**What Makes an All Star?
Development of a machine learning model to predict which RuPaul's Drag Race contestants are most likely to be selected for an All Stars Season based on their performance in previous seasons. **

**Note:** For the purposes of this exploration, I use the terminology "selected" to describe a contestant who has competed in previous seasons who is competing in the target All Stars season.
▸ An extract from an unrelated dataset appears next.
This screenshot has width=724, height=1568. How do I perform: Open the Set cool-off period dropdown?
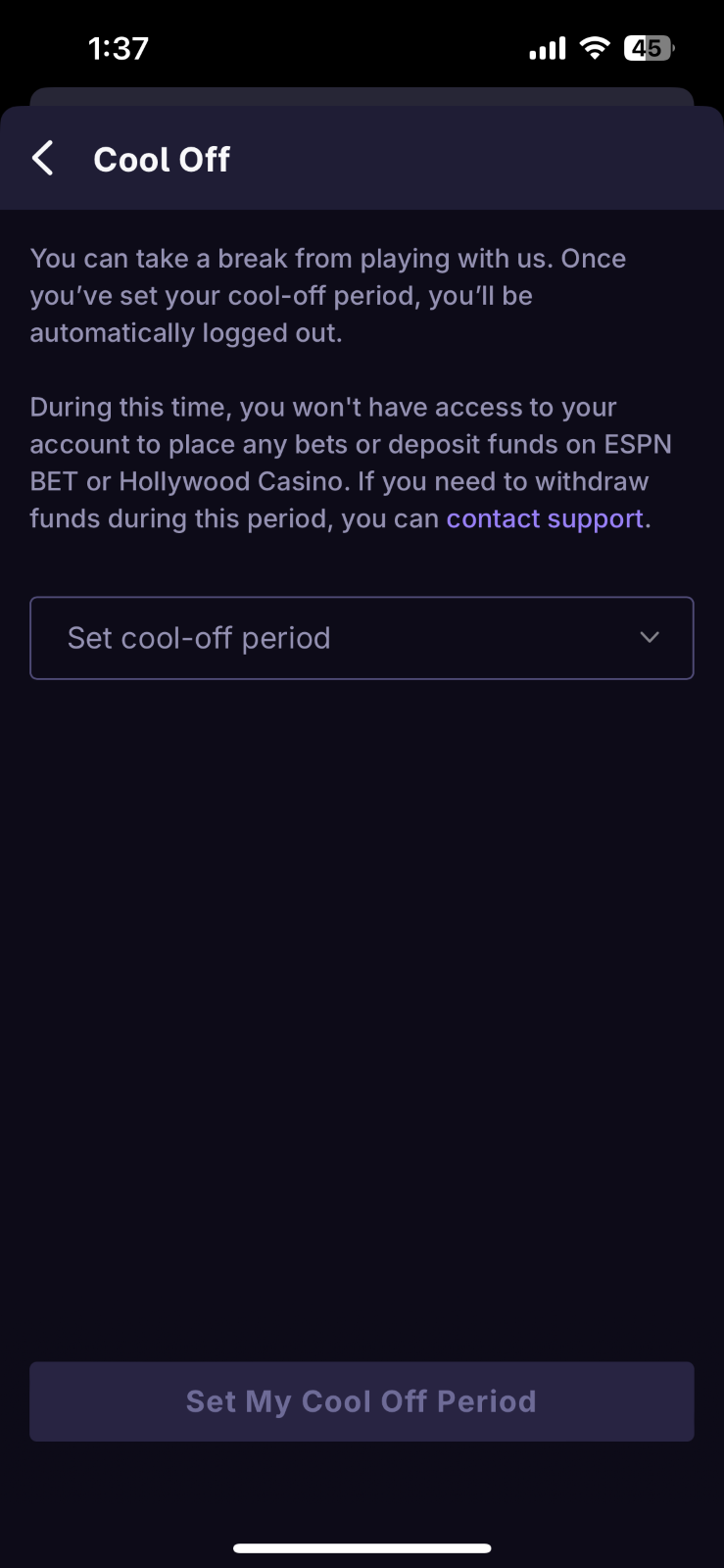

I am aware that not all contestants who are selected for All Stars accept and that this information is not widely distributed, so it is impossible to obtain accurate data on which contestants are selected for All Stars. "Selected for All Stars" in this context should therefore be read as a shorthand "selected and accepted an invitation to compete in All Stars". This is further discussed in the "Reviewing sample output and refining the input parameters" section under "Ineligibility and declined invitations".

**Retrieving input data**

Run prep module to get data of contestant performance and All Stars selection/performance for All Stars Seasons 1-4 scraped from Wikipedia and cleaned for analysis. (The All_Stars_Data_Prep Python script can be found in the GitHub repository for this project.)

Additionally, set a seed value to be used throughout the procedure for splitting and bootstrapping data.

In [1]:
import All_Stars_Data_Prep as all_stars_prep
model_data = all_stars_prep.get_all_stars_selection_model_data(range(1,5))

seed_value = 0

Load function to get Pearson correlations and p-values to explore which features might be best used in the model.

In [2]:
def get_pearson_correlations (model_data, dv, feature_columns):

    # Create output dataframe
    df = pd.DataFrame(columns=['Independent Variable', 'Correlation', 'P-Value'])
    
    # For each independent variable in the feature columns, get Pearson correlation/p-value and add to dataframe
    for iv in feature_columns:
        [corr, pval] = pearsonr(model_data[iv], model_data[dv])
        new_row = [iv, corr, pval]
        df.loc[df.shape[0] + 1] = new_row
        
    # Sort by p-value
    df = df.sort_values(by=['P-Value'])

    return df

**Exploratory analysis**

Load packages for data analysis.

In [3]:
import pandas as pd
from scipy.stats.stats import pearsonr
from sklearn.linear_model import LogisticRegression
from sklearn.model_selection import train_test_split
from sklearn import metrics

***Correlations***

Explore correlations to see what independent variables are correlated with a contestant being selected for All Stars.

In [4]:
feature_cols = [ 'Win', 'High', 'Safe', 'Low', 'Bottom', 'Eliminated', 'Guest', 
                 'Season Winner', 'Season Runner-Up', 'Season Miss Congeniality',
                 'Total Appearances', 'Years Since Last Competed' ]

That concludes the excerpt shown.